** GIVEN DATA follows **

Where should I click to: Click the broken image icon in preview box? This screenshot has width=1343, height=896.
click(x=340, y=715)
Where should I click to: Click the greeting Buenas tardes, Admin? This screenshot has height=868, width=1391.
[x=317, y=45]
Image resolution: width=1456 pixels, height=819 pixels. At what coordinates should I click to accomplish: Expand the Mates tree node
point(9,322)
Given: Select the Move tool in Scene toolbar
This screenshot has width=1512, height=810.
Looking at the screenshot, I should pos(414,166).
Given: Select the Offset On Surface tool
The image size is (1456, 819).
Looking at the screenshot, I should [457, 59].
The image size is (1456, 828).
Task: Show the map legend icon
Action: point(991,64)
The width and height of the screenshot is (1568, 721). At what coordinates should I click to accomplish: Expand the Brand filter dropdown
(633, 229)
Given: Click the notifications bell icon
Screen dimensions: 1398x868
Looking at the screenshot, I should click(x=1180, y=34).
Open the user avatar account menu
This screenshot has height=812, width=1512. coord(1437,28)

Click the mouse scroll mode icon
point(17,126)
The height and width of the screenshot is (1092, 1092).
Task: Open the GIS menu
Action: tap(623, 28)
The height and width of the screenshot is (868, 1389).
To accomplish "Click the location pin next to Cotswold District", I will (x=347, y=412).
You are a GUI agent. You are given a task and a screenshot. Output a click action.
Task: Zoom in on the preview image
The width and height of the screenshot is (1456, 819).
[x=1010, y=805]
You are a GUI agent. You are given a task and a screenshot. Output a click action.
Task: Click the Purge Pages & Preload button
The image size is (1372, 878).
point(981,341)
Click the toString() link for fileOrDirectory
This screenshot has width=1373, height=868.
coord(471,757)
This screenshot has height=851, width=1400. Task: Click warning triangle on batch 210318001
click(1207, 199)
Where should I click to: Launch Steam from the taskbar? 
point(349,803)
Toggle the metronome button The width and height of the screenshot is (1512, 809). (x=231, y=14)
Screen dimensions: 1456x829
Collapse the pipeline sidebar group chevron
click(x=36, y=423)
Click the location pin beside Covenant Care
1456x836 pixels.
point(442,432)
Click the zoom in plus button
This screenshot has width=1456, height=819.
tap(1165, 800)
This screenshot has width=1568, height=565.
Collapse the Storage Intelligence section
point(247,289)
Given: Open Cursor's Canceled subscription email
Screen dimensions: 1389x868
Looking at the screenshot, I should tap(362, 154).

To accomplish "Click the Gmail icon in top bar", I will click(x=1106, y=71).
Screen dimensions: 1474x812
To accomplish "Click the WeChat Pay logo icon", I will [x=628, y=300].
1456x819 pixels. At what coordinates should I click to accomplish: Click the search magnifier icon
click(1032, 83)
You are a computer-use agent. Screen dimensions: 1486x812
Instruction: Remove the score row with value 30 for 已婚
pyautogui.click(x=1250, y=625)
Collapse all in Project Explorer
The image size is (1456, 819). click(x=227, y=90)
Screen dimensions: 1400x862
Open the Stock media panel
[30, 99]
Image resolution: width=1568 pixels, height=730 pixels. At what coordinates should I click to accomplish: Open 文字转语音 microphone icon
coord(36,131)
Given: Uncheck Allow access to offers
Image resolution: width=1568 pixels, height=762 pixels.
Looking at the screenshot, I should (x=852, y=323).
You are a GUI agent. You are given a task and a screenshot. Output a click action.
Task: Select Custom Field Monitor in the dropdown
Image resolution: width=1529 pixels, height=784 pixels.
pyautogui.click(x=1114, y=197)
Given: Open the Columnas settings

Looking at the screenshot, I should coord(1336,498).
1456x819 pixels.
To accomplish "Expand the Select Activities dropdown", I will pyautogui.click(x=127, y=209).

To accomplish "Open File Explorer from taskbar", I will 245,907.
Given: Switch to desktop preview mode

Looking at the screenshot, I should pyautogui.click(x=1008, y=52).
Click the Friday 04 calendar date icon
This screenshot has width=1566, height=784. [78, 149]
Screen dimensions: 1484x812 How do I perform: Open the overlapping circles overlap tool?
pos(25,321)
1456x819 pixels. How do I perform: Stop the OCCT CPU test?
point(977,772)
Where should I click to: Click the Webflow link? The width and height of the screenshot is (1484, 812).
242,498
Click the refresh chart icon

** End of GIVEN DATA **

[YOUR GOAL]: A word-for-word transcription of the data above is required.

[RESULT OF THIS TASK]:
Where should I click to: Click the broken image icon in preview box? This screenshot has width=1343, height=896.
click(x=340, y=715)
Where should I click to: Click the greeting Buenas tardes, Admin? This screenshot has height=868, width=1391.
[x=317, y=45]
Image resolution: width=1456 pixels, height=819 pixels. At what coordinates should I click to accomplish: Expand the Mates tree node
point(9,322)
Given: Select the Move tool in Scene toolbar
This screenshot has width=1512, height=810.
Looking at the screenshot, I should pos(414,166).
Given: Select the Offset On Surface tool
The image size is (1456, 819).
Looking at the screenshot, I should [457, 59].
The image size is (1456, 828).
Task: Show the map legend icon
Action: point(991,64)
The width and height of the screenshot is (1568, 721). At what coordinates should I click to accomplish: Expand the Brand filter dropdown
(633, 229)
Given: Click the notifications bell icon
Screen dimensions: 1398x868
Looking at the screenshot, I should click(x=1180, y=34).
Open the user avatar account menu
This screenshot has height=812, width=1512. coord(1437,28)

Click the mouse scroll mode icon
point(17,126)
The height and width of the screenshot is (1092, 1092).
Task: Open the GIS menu
Action: tap(623, 28)
The height and width of the screenshot is (868, 1389).
To accomplish "Click the location pin next to Cotswold District", I will (x=347, y=412).
You are a GUI agent. You are given a task and a screenshot. Output a click action.
Task: Zoom in on the preview image
The width and height of the screenshot is (1456, 819).
[x=1010, y=805]
You are a GUI agent. You are given a task and a screenshot. Output a click action.
Task: Click the Purge Pages & Preload button
The image size is (1372, 878).
point(981,341)
Click the toString() link for fileOrDirectory
This screenshot has width=1373, height=868.
coord(471,757)
This screenshot has height=851, width=1400. Task: Click warning triangle on batch 210318001
click(1207, 199)
Where should I click to: Launch Steam from the taskbar? 
point(349,803)
Toggle the metronome button The width and height of the screenshot is (1512, 809). (x=231, y=14)
Screen dimensions: 1456x829
Collapse the pipeline sidebar group chevron
click(x=36, y=423)
Click the location pin beside Covenant Care
1456x836 pixels.
point(442,432)
Click the zoom in plus button
This screenshot has width=1456, height=819.
tap(1165, 800)
This screenshot has width=1568, height=565.
Collapse the Storage Intelligence section
point(247,289)
Given: Open Cursor's Canceled subscription email
Screen dimensions: 1389x868
Looking at the screenshot, I should tap(362, 154).

To accomplish "Click the Gmail icon in top bar", I will click(x=1106, y=71).
Screen dimensions: 1474x812
To accomplish "Click the WeChat Pay logo icon", I will [x=628, y=300].
1456x819 pixels. At what coordinates should I click to accomplish: Click the search magnifier icon
click(1032, 83)
You are a computer-use agent. Screen dimensions: 1486x812
Instruction: Remove the score row with value 30 for 已婚
pyautogui.click(x=1250, y=625)
Collapse all in Project Explorer
The image size is (1456, 819). click(x=227, y=90)
Screen dimensions: 1400x862
Open the Stock media panel
[30, 99]
Image resolution: width=1568 pixels, height=730 pixels. At what coordinates should I click to accomplish: Open 文字转语音 microphone icon
coord(36,131)
Given: Uncheck Allow access to offers
Image resolution: width=1568 pixels, height=762 pixels.
Looking at the screenshot, I should (x=852, y=323).
You are a GUI agent. You are given a task and a screenshot. Output a click action.
Task: Select Custom Field Monitor in the dropdown
Image resolution: width=1529 pixels, height=784 pixels.
pyautogui.click(x=1114, y=197)
Given: Open the Columnas settings

Looking at the screenshot, I should coord(1336,498).
1456x819 pixels.
To accomplish "Expand the Select Activities dropdown", I will pyautogui.click(x=127, y=209).

To accomplish "Open File Explorer from taskbar", I will 245,907.
Given: Switch to desktop preview mode

Looking at the screenshot, I should pyautogui.click(x=1008, y=52).
Click the Friday 04 calendar date icon
This screenshot has width=1566, height=784. [78, 149]
Screen dimensions: 1484x812 How do I perform: Open the overlapping circles overlap tool?
pos(25,321)
1456x819 pixels. How do I perform: Stop the OCCT CPU test?
point(977,772)
Where should I click to: Click the Webflow link? The width and height of the screenshot is (1484, 812).
242,498
Click the refresh chart icon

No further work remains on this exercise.